%%

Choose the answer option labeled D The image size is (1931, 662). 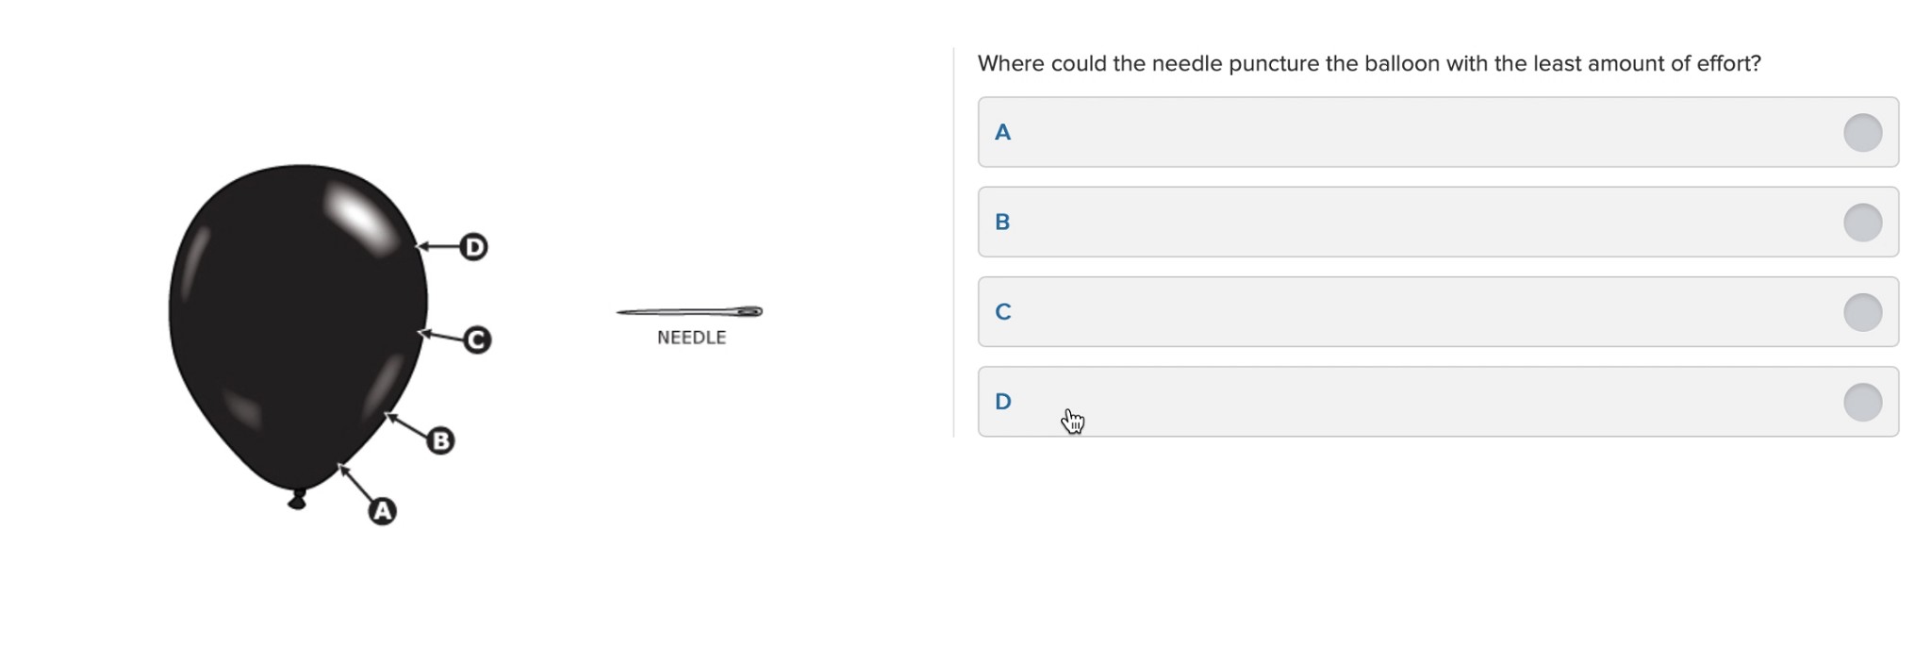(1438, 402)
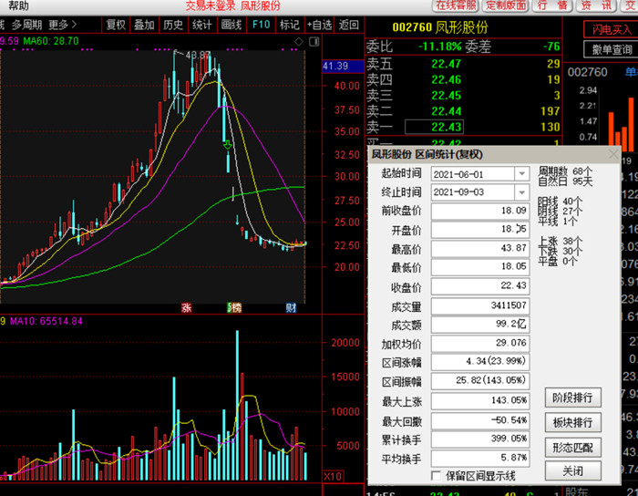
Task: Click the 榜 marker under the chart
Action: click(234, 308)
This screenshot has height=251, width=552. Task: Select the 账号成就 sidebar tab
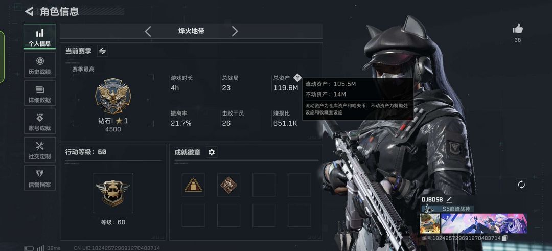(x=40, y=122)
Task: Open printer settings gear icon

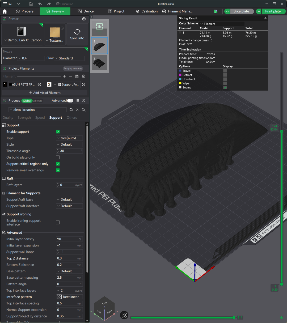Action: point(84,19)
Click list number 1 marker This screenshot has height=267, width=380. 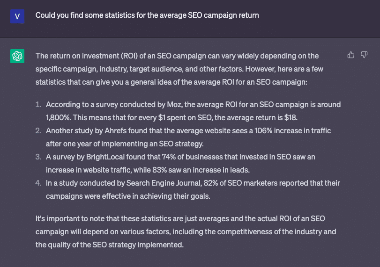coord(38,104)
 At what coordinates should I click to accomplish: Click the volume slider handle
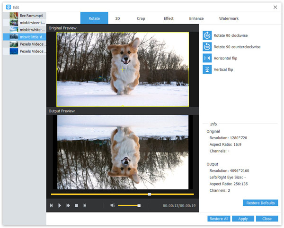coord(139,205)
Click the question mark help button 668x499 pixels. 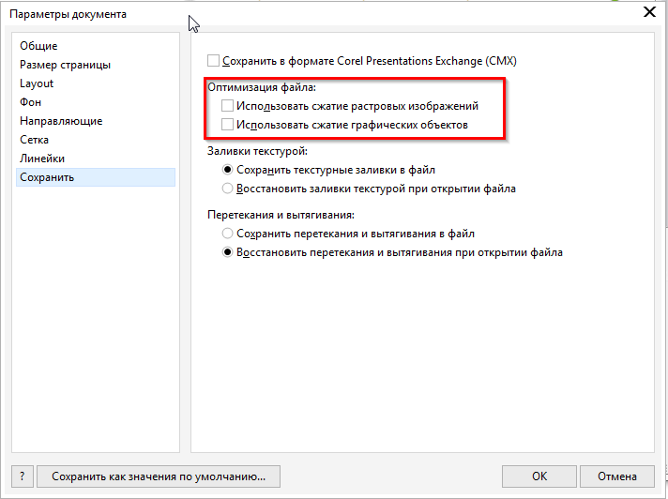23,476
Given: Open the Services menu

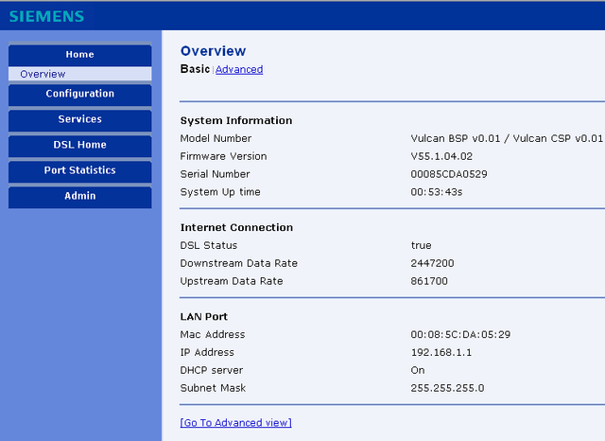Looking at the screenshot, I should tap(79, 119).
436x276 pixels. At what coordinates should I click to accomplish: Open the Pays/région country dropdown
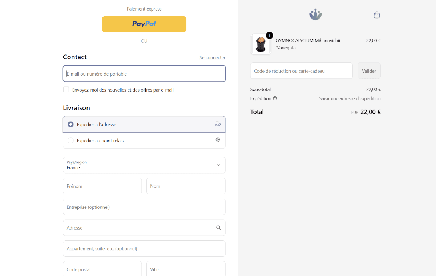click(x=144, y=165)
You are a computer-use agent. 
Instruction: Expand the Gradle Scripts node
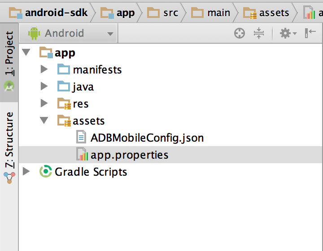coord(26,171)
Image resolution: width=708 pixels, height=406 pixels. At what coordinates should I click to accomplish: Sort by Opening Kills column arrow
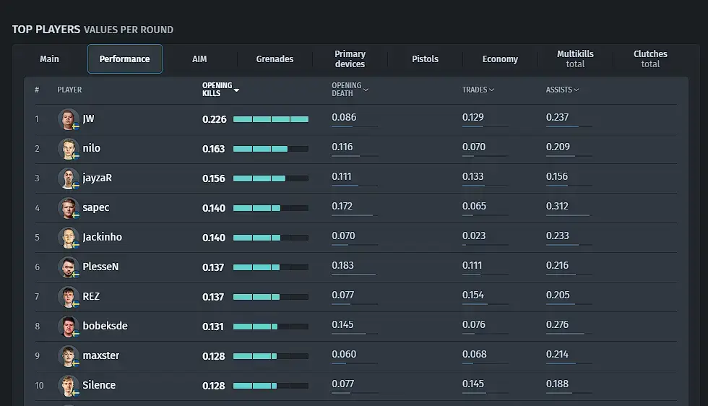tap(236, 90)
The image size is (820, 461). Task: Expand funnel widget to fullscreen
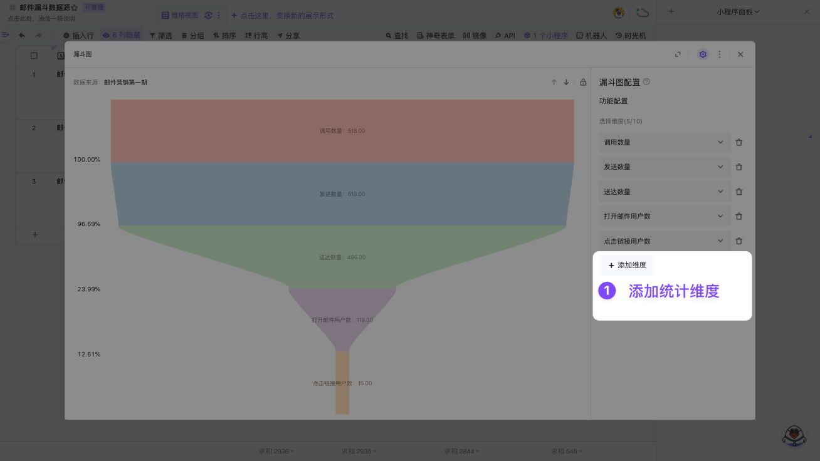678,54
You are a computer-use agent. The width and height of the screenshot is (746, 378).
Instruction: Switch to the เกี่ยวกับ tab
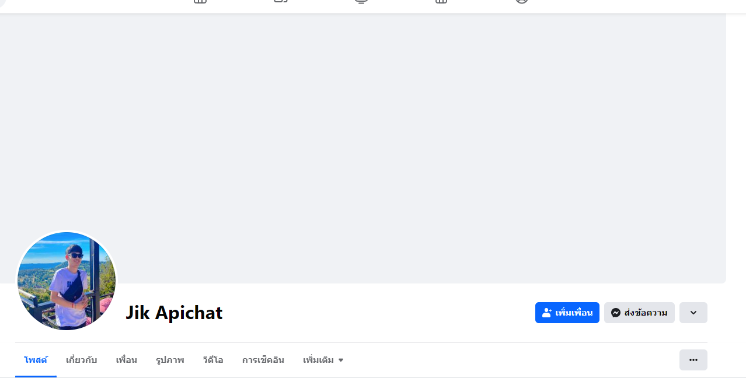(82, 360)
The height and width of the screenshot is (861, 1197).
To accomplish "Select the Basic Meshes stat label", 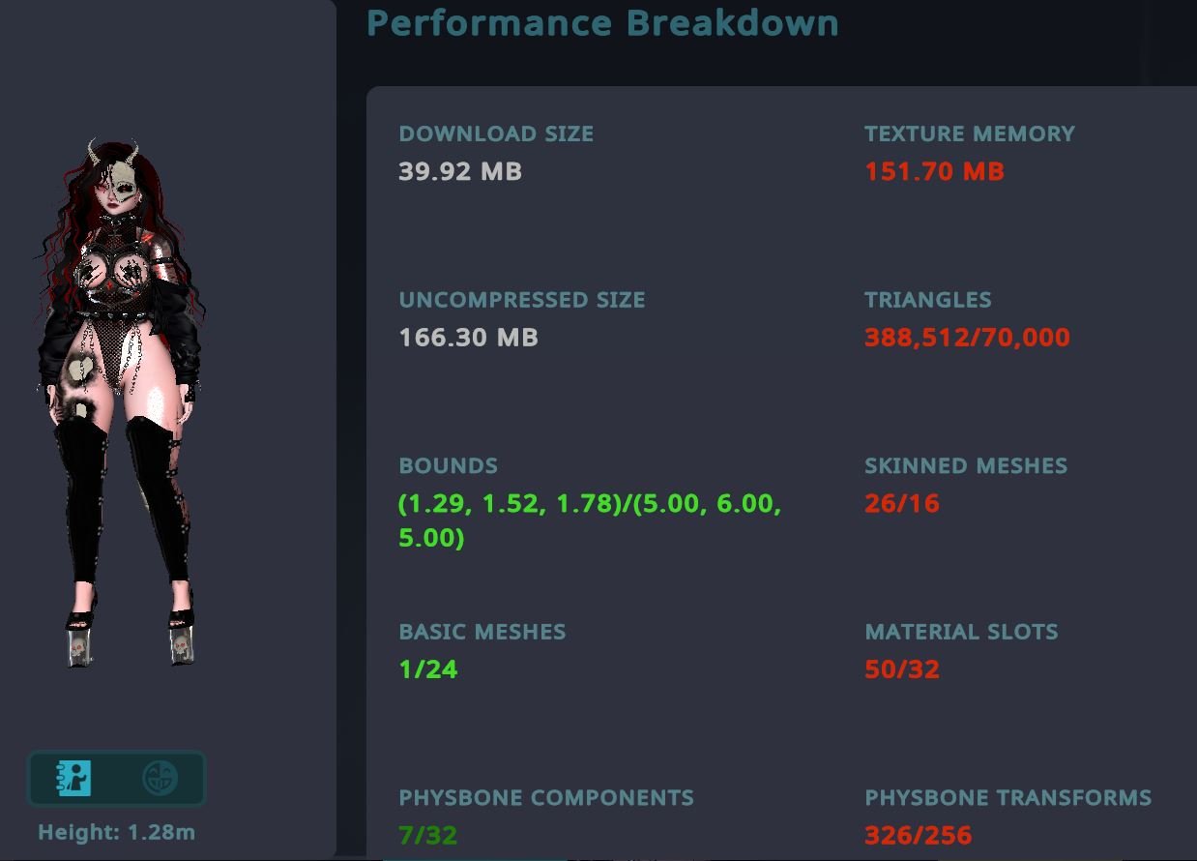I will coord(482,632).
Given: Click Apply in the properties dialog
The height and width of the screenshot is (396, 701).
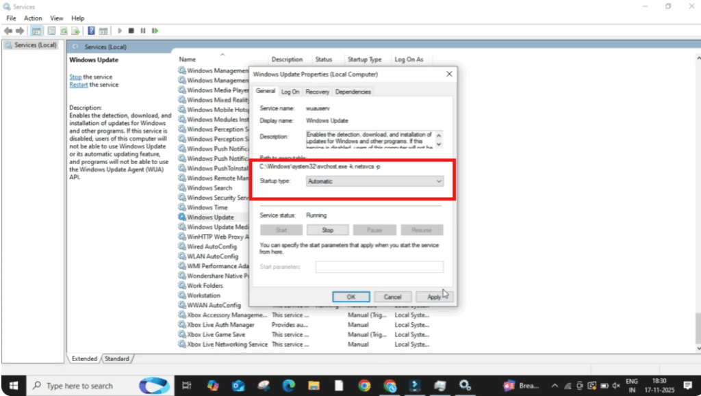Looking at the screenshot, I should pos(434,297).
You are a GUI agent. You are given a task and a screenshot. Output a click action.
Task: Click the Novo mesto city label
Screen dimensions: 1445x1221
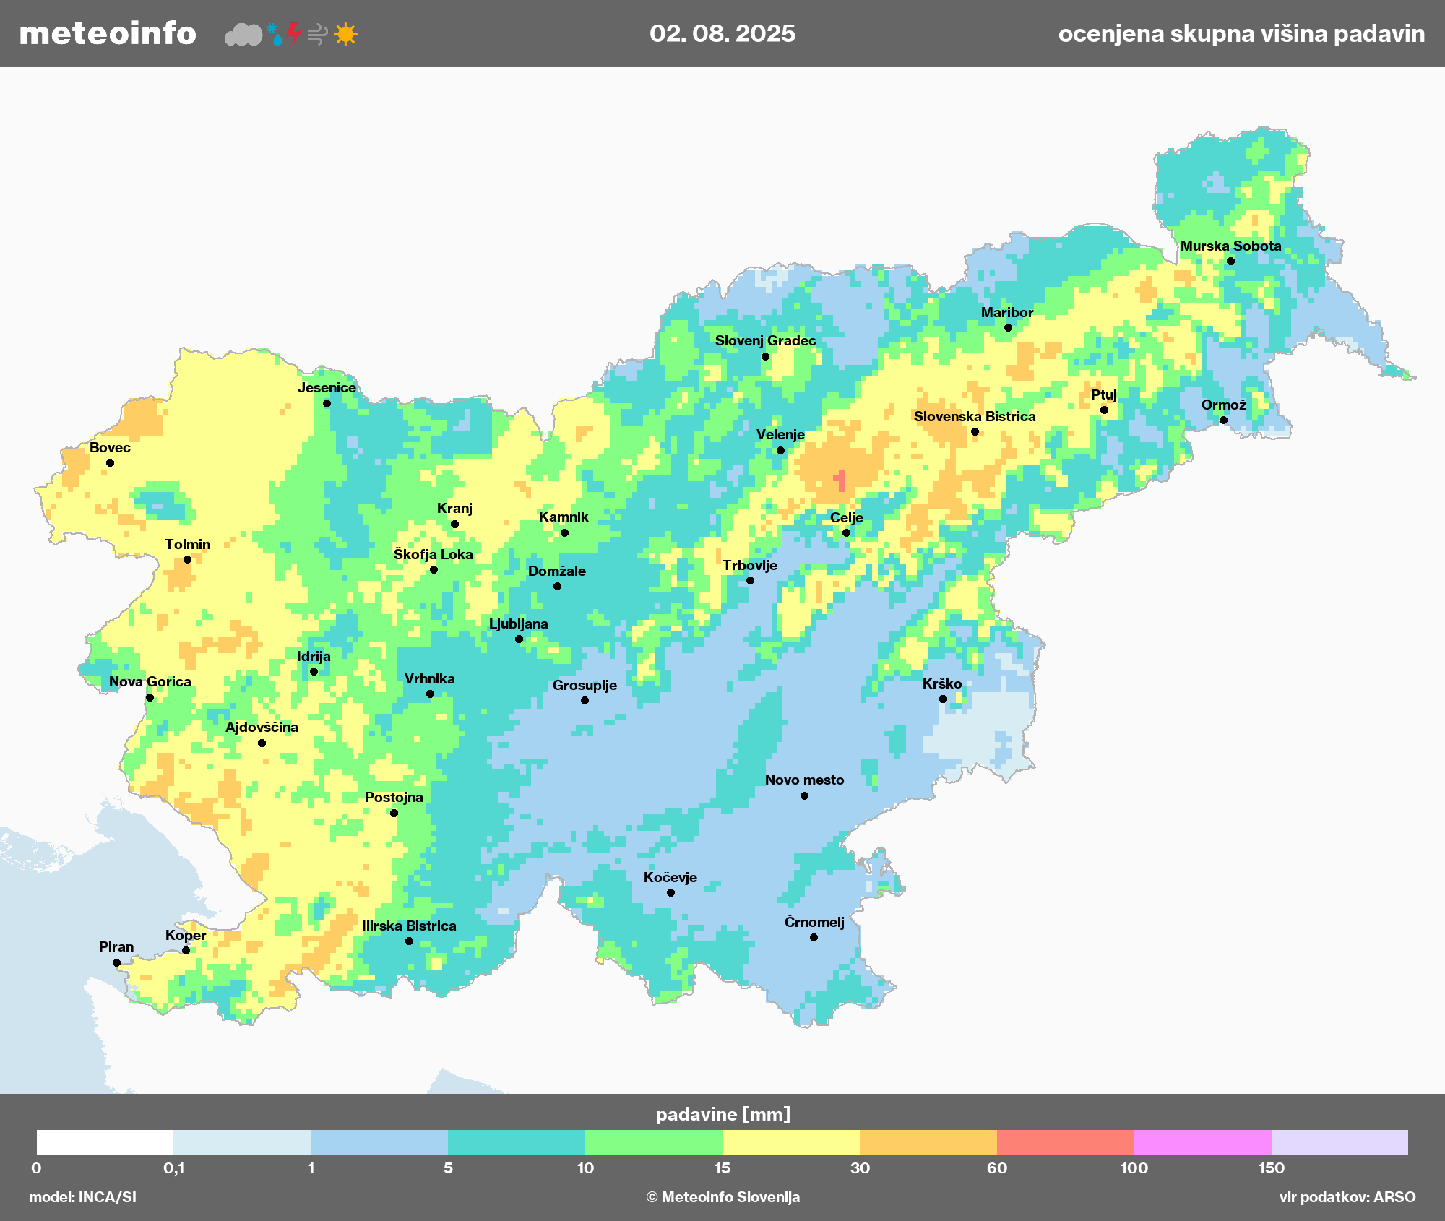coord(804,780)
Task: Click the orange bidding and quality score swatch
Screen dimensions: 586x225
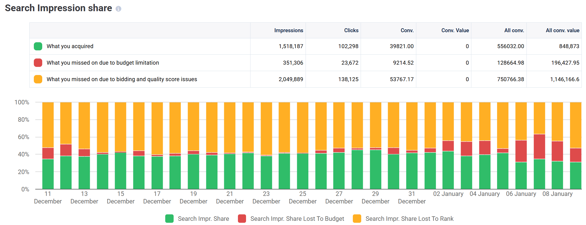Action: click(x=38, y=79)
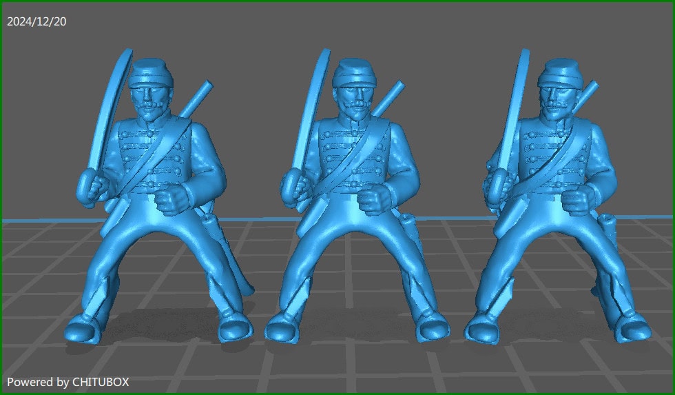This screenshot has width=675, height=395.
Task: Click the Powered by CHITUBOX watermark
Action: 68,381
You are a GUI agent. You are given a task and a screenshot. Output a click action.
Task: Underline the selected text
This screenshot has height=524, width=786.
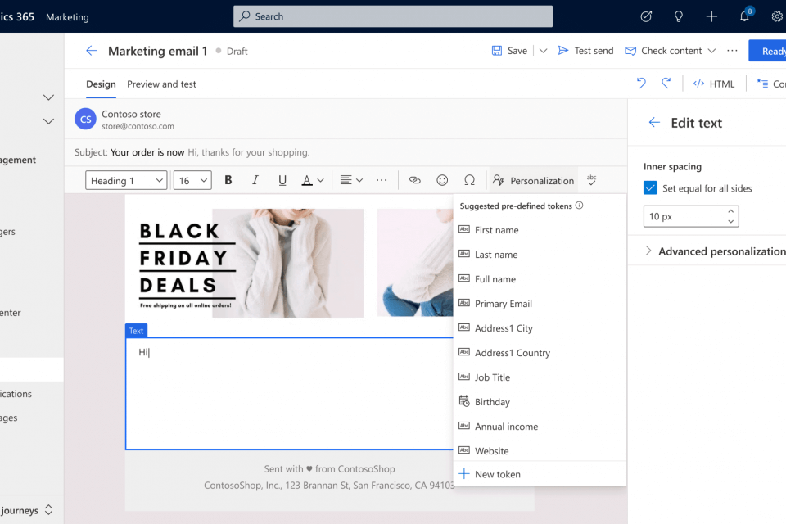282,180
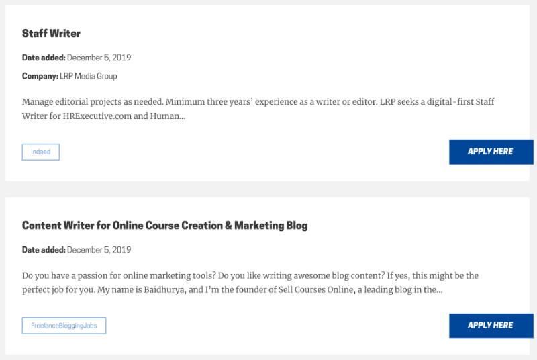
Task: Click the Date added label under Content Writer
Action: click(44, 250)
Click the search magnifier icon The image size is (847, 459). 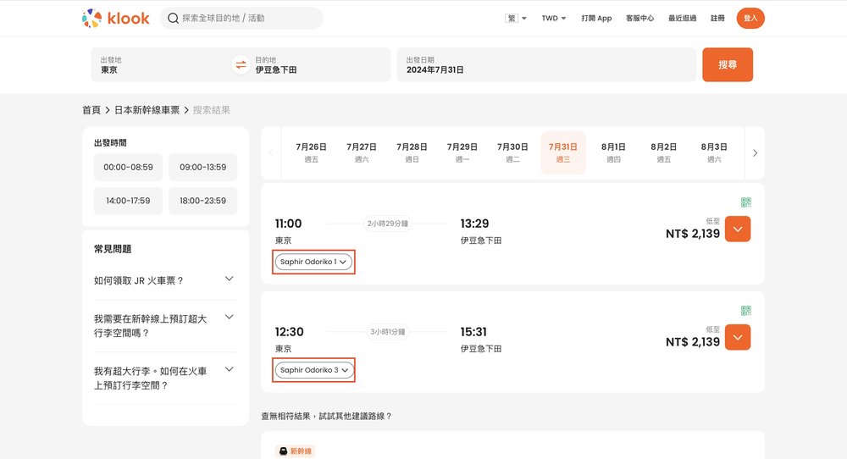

%%

● **Brief**:
Copy out verbatim every row from the line containing "Task: Click the orange" down to the end of the rows, both ends included, leaving out the pictures.

● **Response**:
Task: Click the orange bidding and quality score swatch
Screen dimensions: 586x225
Action: click(x=38, y=79)
This screenshot has width=675, height=395.
Task: Click the Powered by CHITUBOX watermark
Action: 68,381
You are a GUI agent. You are given a task and a screenshot. Output a click action.
Task: Underline the selected text
This screenshot has height=524, width=786.
282,180
Task: Click the Date added label under Content Writer
Action: click(44, 250)
Click the search magnifier icon The image size is (847, 459). 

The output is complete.